What is the most appropriate next step in management?
A 32-year-old P0 morbidly obese diabetic woman presents to your office with a chief complaint of prolonged vaginal bleeding. Her periods were regular, monthly, and light until 2 years ago. At that time, she started having periods every 3 to 6 months. Her last normal period was 5 months ago. She started having vaginal bleeding again 3 weeks ago. It started as light bleeding, but over the last week, she has been bleeding heavily and passing large clots. On pelvic examination, the external genitalia is normal. The vagina is filled with blood and large clots. A large clot is seen protruding through the cervix. On bimanual examination, the uterus is at the upper limit of normal size, and the ovaries feel normal. Her urine pregnancy test is negative.
Which of the following is the most likely cause of her abnormal uterine bleeding (AUB)?
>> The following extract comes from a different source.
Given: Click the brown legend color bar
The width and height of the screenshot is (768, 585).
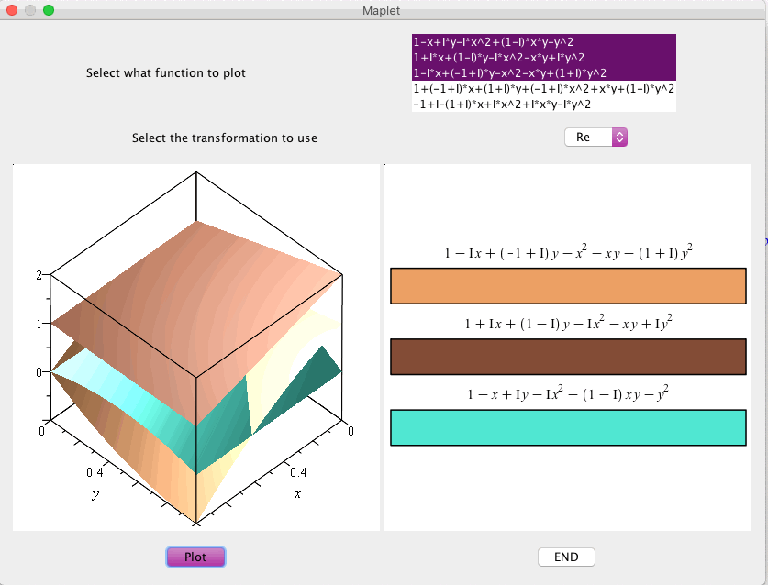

This patient presents an example of chronic anovulation in an older woman. She gives a classic history of changing from regular, monthly periods to irregular, infrequent episodes of vaginal bleeding. Patients with chronic anovulation often have underlying medical problems such as diabetes, thyroid problems, or PCOS. A patient with uterine fibroids may have heavy periods, but the regularity of the periods is usually not affected unless the patient has underlying ovulatory dysfunction. A cervical polyp would typically be seen on physical examination and, like uterine fibroids, would not affect the timing of menstruation. Patients with cervical polyps often complain of bleeding in between periods, sometimes provoked by intercourse. Since the patient’s pregnancy test is negative, she cannot have an incomplete abortion. Patients with coagulation defects typically have problems with heavy periods from the time of menarche.